Grave Yard, Tankardstown, Co. Laois
Co. Laois |
Burial Grounds
What makes this graveyard in Tankardstown unusual is not the ruin at its centre, nor even the two seventeenth-century headstones quietly weathering in its eastern quadrant, but the logic of everything around it.
Within roughly half a kilometre, a medieval church, two castle sites, and a holy well cluster together on the western bank of the River Barrow in a configuration that says less about piety and more about strategic necessity.
The church ruin sits at the centre of a rectangular walled graveyard measuring roughly 30 metres north to south and 47 metres east to west.
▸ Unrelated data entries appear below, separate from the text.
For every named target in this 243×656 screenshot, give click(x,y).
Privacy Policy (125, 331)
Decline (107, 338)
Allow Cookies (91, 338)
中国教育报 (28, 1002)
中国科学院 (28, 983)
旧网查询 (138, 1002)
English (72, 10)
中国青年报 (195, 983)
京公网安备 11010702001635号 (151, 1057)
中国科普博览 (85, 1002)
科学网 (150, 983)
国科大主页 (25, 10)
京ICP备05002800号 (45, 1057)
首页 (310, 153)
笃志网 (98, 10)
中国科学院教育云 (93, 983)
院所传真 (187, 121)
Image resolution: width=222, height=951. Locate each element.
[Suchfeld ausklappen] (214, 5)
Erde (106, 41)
Writing in 1907, the historians O'Hanlon and O'Leary noted that both castle sites in the area, one about 165 metres to the north-north-west of the graveyard and another approximately 500 metres to the south, appear to have been positioned deliberately to command a crossing point over the Barrow. The river was a significant boundary in this part of Laois, which was then known as Queen's County, and controlling passage across it would have mattered enormously during the period of Anglo-Norman settlement and the turbulent centuries that followed. The church itself appears on Sir William Petty's seventeenth-century maps of the parish, already in a landscape that had clearly accumulated layers of use, defence, and devotion over a long period. St Thomas's Well, roughly 90 metres to the north, adds a further thread; holy wells in Ireland were often ancient gathering points, pre-dating and outlasting the ecclesiastical structures that later grew up beside them.
An oblique aerial photograph taken in July 1970 shows the outline of the church and graveyard with notable clarity from above, the stone enclosure sitting close to the riverbank in gently rolling countryside. The two seventeenth-century headstones in the eastern part of the graveyard are among the more legible survivals on the ground, set apart from the older medieval fabric of the church itself.